Der Roman ist auch die wahrscheinlich unfreiwillige Verkörperung einer Blase, in der die namenlose Frau lebt. Die Blase ist das Milieu der New Yorker Intelligenzia, der Literaten, Journalisten, Kinokritiker, Schriftsteller und Galeriebesucher. Er spielt sich vollständig in dieser Blase ab. Der Hausmeister, der auch vorkommt, gehört als ‚Mobiliar‘ natürlich auch dazu, auch wenn er als Person ein Fremdkörper ist.
Ein roter Faden, der sich durch den ganzen Roman hindurchzieht, ist das Thema ‚Selbstmord‘. Fast alle Personen, die – wenn auch nur am Rande – im Roman vorkommen, haben sich das Leben genommen. Auch in den Gesprächen zwischen der namenlosen Frau und ihrem toten Freund ist der Suizid ein zentrales, obsessives Thema.
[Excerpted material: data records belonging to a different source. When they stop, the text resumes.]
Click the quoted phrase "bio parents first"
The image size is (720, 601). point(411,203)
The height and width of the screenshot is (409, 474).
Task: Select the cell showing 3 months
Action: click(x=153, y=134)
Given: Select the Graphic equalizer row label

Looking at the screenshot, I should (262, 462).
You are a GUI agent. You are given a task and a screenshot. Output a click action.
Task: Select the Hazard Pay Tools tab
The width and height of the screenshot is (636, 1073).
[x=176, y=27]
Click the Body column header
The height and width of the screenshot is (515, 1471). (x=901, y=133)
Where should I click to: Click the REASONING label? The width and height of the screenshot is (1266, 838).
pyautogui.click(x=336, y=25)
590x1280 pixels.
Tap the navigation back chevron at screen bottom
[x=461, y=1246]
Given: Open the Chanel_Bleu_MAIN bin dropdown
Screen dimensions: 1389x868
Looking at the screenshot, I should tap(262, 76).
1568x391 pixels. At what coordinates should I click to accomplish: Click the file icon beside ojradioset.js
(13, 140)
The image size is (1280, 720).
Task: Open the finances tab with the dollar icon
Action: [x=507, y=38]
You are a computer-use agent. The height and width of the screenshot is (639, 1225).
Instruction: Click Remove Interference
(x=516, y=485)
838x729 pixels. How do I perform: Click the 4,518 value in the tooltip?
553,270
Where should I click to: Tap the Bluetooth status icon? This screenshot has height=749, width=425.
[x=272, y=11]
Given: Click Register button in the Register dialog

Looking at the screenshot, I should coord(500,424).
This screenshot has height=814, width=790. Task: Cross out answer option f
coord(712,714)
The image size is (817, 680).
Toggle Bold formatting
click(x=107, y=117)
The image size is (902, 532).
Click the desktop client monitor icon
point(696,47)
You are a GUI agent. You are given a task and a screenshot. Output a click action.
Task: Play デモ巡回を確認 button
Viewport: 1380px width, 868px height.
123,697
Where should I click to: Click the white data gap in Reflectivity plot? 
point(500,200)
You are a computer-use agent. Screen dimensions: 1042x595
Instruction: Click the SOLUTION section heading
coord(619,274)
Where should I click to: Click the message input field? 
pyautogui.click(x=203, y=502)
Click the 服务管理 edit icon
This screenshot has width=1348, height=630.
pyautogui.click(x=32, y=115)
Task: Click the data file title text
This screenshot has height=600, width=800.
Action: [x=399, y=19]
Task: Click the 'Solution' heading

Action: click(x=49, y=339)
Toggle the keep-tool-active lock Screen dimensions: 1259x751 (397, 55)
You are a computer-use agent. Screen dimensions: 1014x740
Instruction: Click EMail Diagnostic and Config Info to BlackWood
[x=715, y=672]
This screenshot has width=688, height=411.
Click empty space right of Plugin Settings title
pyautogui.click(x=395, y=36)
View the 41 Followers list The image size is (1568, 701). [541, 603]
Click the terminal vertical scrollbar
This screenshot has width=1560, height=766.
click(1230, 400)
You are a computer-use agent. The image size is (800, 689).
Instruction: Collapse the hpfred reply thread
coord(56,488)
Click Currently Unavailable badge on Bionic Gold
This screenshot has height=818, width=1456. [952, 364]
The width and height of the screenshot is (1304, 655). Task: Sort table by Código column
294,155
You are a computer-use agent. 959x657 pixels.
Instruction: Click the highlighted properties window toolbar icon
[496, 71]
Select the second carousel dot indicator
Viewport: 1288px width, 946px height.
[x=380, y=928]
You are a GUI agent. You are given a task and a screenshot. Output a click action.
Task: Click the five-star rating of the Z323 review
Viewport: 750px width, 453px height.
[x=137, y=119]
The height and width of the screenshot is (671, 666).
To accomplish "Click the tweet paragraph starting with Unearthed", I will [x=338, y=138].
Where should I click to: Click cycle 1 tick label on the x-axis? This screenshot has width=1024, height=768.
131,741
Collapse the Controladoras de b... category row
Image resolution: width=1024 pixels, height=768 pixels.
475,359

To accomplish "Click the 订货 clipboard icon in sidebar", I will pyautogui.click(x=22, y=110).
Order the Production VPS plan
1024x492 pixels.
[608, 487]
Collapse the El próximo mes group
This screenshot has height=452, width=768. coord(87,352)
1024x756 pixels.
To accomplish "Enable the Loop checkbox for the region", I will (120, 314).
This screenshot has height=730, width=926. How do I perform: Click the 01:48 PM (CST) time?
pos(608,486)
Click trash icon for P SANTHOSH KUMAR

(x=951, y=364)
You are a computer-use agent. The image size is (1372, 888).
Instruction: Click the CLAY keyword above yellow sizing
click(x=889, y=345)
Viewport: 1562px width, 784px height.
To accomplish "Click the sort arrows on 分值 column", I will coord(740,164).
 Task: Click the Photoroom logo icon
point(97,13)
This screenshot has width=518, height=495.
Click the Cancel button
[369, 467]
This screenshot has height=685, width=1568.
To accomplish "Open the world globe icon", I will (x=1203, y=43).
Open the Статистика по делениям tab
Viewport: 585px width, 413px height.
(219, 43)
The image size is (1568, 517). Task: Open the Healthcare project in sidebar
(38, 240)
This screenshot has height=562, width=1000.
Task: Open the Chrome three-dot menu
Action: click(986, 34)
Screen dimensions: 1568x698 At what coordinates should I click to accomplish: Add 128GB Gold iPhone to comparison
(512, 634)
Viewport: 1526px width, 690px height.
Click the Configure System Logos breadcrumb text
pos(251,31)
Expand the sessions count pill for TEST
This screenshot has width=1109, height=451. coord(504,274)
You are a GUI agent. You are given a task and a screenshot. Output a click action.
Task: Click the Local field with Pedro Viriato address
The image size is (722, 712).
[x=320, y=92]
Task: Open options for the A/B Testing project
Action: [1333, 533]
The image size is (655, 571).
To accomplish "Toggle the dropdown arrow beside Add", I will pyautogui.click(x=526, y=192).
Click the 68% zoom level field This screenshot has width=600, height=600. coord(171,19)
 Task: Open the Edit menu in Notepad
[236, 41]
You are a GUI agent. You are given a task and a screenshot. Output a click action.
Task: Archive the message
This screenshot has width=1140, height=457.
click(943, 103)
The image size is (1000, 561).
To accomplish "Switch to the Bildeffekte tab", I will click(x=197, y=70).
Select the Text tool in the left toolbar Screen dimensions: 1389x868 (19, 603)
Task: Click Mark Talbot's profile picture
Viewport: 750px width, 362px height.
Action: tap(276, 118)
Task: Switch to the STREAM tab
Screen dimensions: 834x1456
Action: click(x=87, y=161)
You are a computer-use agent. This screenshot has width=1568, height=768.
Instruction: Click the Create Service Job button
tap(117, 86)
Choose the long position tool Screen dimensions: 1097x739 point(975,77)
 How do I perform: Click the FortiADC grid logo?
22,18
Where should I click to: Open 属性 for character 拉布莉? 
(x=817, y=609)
Vollends ein Ärgernis ist, dass Nuñez die im Roman vorkommenden Tiere (nicht nur Apollo, sondern auch andere Hunde und Katzen, einschliesslich Hunde und Katzen, die sie früher als Haustiere gehalten hat) auf penetrante und teilweise abstossende Art und Weise anthropomorphiert. Es mutet jedenfalls sehr seltsam an, dass eine Universitätsdozentin den Tod ihres Freundes und viele frühere und aktuelle Episoden ihres Lebens nur durch ihre Liebe zu einem Hund verarbeiten und annehmen kann.
Per Saldo ist der Roman für mich im Kern nichts anderes als eine Fingerübung in ‚creative writing‘. Die einzelnen Episoden haben kaum einen inneren Zusammenhang oder Zusammenhalt; sie sind willkürlich zusammengestellt, wie separat entstandene Schreibübungen. Für mich ist vollends unverständlich, dass dieses Buch von der New York Times im Klappentext emphatisch gerühmt wird: «Mit ‚Der Freund‘ ist Sigrid Nuñez über Nacht berühmt geworden als Titanin der amerikanischen Gegenwartsliteratur.» Dies wird noch überboten von Gary Shteyngarts Urteil: «Eine der schwindelerregend genialsten Autorinnen überhaupt.»
Zum Glück haben sowohl die New York Times als auch Gary Shteyngart unrecht! «Der Freund» ist bestenfalls gut geschriebener intellektueller Schund.